DOKUMENTABSCHNITT =>
Wenn man mit Menschen wie diesem Mann spricht, wird einem bewusst, dass die Situation für viele der Betroffenen immer schlimmer wird, obwohl sie sich für einige andere verbessert hat.

Wir sehen nun tatsächlich immer mehr Fälle von Unterernährung. Das war schon vor den Fluten ein Problem, aber seit den Überschwemmungen verschlimmert sich die Situation. Wir haben mit einem Hilfsprogramm begonnen und bis jetzt 722 unterernährte Kinder behandelt. Zuerst war das Ernährungszentrum in einem Krankenhaus, aber jetzt haben wir es in unsere mobilen Kliniken integriert. Das war eine Herausforderung, denn wir müssen sicherstellen, dass wir ein Follow-up bei jedem Kind machen. Wenn wir also am Montag an einem Ort sind und dort ein Kind behandeln, bedeutet dies am nächsten Montag wieder dort zu sein und das Kind wieder zu versorgen.

WAS ZU TUN IST => Gib aus dem Text über Unterernährung nach den Überschwemmungen den Wortlaut unverändert aus, beginnend mit „Wenn man mit“ und fortlaufend bis einschließlich „andere verbessert hat.“.

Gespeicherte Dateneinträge
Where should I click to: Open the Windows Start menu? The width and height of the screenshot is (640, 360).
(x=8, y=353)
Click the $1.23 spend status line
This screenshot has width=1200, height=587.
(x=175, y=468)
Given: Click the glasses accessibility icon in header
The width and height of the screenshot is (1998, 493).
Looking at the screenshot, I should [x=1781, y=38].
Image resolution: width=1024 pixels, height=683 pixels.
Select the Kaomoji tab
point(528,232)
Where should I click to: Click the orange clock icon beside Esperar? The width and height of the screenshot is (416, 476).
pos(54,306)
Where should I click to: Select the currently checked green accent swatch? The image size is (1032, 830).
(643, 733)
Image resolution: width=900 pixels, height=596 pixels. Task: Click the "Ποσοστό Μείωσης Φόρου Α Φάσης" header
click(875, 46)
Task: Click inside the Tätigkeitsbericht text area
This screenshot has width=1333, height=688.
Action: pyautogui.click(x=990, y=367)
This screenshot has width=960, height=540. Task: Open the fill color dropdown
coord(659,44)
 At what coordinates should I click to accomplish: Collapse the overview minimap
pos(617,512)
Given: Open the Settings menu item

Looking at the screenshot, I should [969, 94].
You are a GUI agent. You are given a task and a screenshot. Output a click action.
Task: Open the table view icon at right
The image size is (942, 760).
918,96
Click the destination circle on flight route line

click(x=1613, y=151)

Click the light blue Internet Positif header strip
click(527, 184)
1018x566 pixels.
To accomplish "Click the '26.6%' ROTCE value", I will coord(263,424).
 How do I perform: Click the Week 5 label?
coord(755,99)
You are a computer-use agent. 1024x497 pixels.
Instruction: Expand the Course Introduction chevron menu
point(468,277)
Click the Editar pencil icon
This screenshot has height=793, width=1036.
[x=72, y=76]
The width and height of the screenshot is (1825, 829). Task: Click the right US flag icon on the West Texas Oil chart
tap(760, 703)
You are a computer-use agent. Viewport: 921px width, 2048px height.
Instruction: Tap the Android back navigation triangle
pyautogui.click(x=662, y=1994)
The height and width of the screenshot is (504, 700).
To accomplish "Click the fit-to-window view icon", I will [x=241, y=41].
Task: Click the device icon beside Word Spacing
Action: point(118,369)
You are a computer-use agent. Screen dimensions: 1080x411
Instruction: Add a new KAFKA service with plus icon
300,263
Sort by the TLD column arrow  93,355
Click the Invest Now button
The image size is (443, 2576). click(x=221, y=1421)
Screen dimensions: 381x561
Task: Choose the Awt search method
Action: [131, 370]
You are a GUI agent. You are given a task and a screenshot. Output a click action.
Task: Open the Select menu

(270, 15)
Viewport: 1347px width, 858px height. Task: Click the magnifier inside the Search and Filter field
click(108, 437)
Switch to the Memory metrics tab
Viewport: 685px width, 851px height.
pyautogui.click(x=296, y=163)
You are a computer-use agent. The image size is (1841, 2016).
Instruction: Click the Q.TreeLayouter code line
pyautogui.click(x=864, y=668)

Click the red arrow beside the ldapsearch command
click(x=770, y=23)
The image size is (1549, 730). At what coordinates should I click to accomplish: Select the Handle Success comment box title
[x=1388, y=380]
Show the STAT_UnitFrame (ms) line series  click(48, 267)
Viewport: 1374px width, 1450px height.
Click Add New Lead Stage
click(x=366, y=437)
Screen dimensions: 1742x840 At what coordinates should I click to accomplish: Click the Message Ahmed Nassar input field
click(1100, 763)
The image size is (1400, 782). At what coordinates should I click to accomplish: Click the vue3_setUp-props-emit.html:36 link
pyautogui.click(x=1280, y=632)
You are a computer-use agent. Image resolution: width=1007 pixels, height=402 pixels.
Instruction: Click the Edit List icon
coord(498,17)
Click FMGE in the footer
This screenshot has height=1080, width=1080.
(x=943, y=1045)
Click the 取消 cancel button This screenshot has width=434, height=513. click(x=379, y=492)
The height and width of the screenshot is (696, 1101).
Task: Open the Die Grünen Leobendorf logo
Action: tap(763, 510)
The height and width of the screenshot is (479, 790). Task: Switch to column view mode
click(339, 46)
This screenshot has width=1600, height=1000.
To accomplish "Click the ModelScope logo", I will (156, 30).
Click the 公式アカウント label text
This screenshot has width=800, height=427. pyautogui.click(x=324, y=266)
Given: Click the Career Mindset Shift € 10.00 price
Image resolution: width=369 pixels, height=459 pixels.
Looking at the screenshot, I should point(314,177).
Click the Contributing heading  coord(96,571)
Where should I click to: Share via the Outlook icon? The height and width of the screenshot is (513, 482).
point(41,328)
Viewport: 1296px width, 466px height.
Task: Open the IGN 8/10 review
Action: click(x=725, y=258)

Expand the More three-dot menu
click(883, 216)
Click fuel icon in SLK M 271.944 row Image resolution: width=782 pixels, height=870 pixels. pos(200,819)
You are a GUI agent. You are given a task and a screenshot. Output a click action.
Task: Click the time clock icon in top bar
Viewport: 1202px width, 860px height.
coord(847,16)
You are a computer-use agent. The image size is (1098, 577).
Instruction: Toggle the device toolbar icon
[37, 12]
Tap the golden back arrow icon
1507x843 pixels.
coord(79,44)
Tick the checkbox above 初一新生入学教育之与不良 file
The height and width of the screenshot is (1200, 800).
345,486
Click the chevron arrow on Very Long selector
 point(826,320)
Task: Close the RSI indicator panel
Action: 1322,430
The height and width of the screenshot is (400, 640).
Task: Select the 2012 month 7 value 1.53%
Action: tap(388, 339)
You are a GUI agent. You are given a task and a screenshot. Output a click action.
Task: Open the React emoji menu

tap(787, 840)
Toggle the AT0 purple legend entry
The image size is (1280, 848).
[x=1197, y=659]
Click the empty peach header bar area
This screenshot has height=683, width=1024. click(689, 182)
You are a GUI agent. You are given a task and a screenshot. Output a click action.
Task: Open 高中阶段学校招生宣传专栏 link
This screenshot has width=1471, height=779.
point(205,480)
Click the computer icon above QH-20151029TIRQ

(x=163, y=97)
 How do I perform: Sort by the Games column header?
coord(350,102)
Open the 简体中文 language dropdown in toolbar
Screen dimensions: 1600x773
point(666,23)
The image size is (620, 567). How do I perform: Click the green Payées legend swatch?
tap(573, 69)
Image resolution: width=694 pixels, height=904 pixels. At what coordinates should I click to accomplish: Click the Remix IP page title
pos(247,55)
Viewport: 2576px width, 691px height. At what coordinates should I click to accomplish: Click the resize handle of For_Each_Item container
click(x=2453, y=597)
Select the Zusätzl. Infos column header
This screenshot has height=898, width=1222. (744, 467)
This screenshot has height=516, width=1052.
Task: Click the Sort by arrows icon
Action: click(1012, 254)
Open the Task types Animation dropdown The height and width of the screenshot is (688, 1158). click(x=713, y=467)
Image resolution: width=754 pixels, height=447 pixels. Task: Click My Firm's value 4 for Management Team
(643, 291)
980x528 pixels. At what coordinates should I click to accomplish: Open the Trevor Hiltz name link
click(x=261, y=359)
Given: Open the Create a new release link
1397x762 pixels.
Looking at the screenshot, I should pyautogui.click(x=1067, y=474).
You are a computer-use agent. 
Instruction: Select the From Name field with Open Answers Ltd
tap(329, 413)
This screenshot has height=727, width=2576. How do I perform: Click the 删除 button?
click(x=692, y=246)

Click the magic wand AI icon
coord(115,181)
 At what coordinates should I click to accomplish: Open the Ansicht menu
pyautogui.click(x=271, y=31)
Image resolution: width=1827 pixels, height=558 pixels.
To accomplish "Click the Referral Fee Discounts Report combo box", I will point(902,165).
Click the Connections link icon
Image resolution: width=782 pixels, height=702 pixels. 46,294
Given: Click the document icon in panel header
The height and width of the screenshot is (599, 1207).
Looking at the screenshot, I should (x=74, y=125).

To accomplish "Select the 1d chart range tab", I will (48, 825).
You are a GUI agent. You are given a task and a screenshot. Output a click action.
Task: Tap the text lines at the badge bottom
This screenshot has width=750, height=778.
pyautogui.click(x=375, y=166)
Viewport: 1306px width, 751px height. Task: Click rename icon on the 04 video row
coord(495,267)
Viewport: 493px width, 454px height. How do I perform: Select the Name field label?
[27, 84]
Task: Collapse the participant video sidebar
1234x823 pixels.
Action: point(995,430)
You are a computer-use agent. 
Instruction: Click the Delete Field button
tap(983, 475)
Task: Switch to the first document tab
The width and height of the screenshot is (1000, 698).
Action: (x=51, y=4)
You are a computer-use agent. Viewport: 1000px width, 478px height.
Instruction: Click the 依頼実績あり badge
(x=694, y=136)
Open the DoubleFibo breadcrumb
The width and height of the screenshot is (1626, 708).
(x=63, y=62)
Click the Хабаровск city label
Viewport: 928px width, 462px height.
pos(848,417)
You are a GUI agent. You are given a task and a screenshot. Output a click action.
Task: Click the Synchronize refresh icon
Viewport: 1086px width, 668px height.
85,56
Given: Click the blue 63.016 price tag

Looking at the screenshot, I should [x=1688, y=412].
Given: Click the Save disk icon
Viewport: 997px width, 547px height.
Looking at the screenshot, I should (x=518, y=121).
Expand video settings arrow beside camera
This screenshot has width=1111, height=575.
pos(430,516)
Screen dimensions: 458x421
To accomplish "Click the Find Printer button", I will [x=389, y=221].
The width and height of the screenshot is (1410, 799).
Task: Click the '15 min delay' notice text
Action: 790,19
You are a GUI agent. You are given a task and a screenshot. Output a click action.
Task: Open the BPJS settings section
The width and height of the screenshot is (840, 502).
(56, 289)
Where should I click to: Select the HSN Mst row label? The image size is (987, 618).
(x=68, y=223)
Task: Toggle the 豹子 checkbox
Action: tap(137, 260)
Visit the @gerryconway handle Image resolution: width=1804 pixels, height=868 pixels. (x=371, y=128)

LÖSUNG =>
Wenn man mit Menschen wie diesem Mann spricht, wird einem bewusst, dass die Situation für viele der Betroffenen immer schlimmer wird, obwohl sie sich für einige andere verbessert hat.